Am frühen Nachmittag ging es am Samstag schließlich los in der Kulturbackstube, die Bäckerei. Bei Kaffee und Kuchen trudelten Interessierte, Aktivist:innen, alte Bekannte und neue Gäste ein. Eröffnet wurde die Veranstaltung von Michael Haupt, Geschäftsführung der Initiative Minderheiten und Marco Buckovez vom Verein zur Anerkennung der Jenischen in Österreich und Europa. Ein besonderer Moment der Eröffnung bestand in der – leider nur digitalen – Grußbotschaft von Landeshauptmann Anton Mattle, bei der er versicherte, dass die Stimme der Jenischen vom offiziellen Land Tirol gehört wird und Jenische ein Teil unserer kollektiven Geschichte sind. Nicht nur bezeugt er damit die Existenz der Jenischen, sondern stellt das Gemeinsame in den Vordergrund. Die Kenntnis und Anerkennung einer gemeinsamen Geschichte Jenischer und Nicht-Jenischer ist für ein umfassendes Geschichtsbild des Landes essenziell. Landeshauptmann Mattle verwies in seiner Rede auch auf den Wert und die Notwendigkeit von Stimmen von Minderheiten für die Demokratie.
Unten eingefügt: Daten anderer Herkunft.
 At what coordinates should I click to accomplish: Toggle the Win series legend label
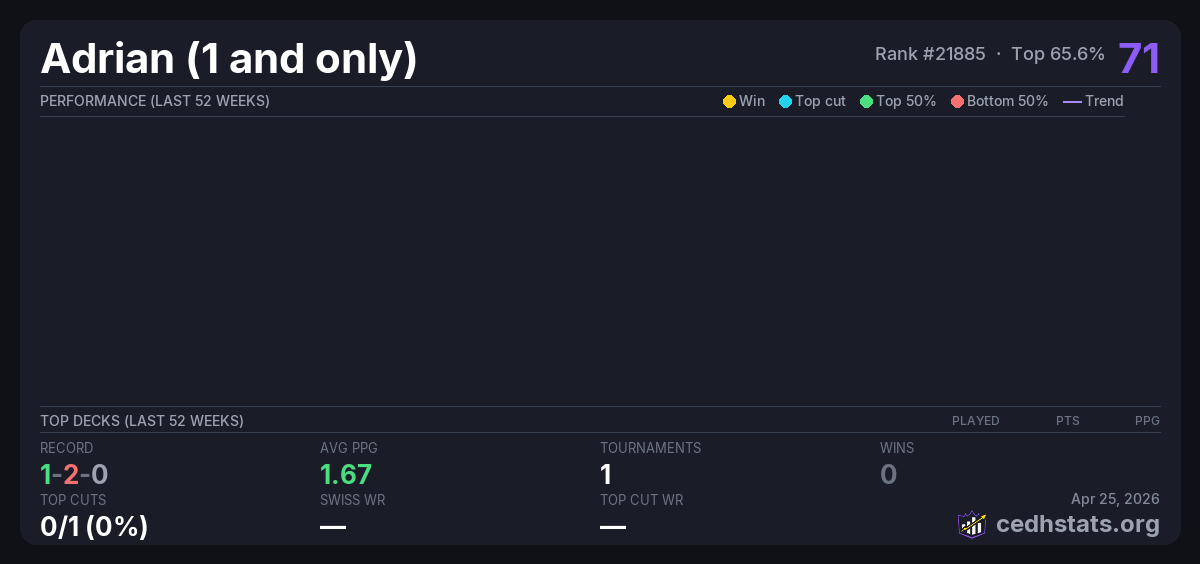tap(751, 101)
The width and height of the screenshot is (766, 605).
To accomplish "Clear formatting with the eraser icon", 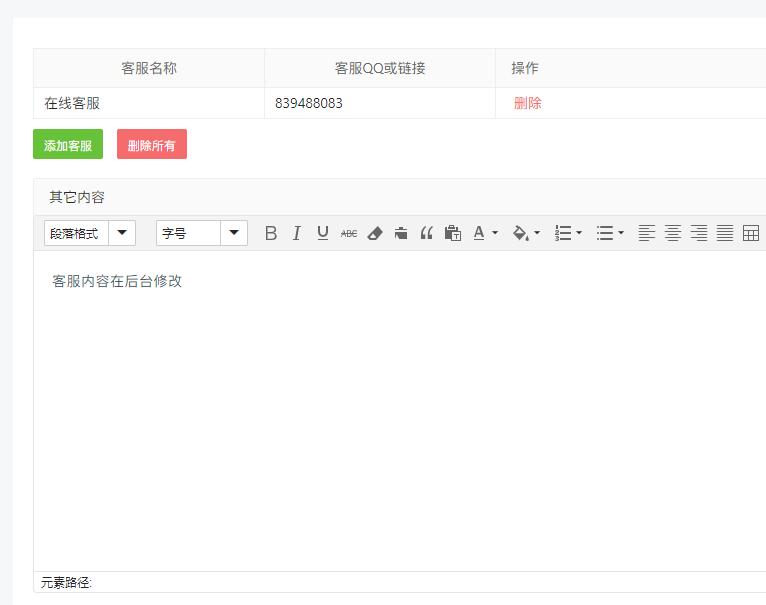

Auch Bundespräsident Alexander Van der Bellen spricht in digitalen Grußworten an das Jenische Archiv vom 22. September 2023 davon, dass mit der Bewahrung und Sammlung von „Dokumente[n] und Belege[n] des Jenischen Lebens […] ein Stück Geschichte bewahrt [wird], das Bestandteil unserer gemeinsamen österreichischen Geschichte ist.“
Erstmals in der Geschichte Österreichs wurde Jenischen damit ihr gesellschaftlicher und historischer Raum von hohen politischen Amtsträger:innen zuerkannt, der ihnen im Zuge der langen Ausgrenzungs- und Verfolgungsgeschichte verwehrt wurde und bis heute wird. Nach dem Beschluss des Tiroler Landtags vom 7. Juli 2022, in dem die Landesregierung aufgefordert wurde, „die Jenischen aktiv in der Aufarbeitung ihrer Geschichte [zu] unterstützen […]“ waren das die ersten Signale, die in diese Richtung gehen. Eine Presseaussendung im Anschluss an den Jenischen Kulturtag versammelte u.a. auch Reaktionen von Jenischen Aktivist:innen auf die Grußbotschaften und ist auf der Website der Initiative Minderheiten Tirol nachzulesen.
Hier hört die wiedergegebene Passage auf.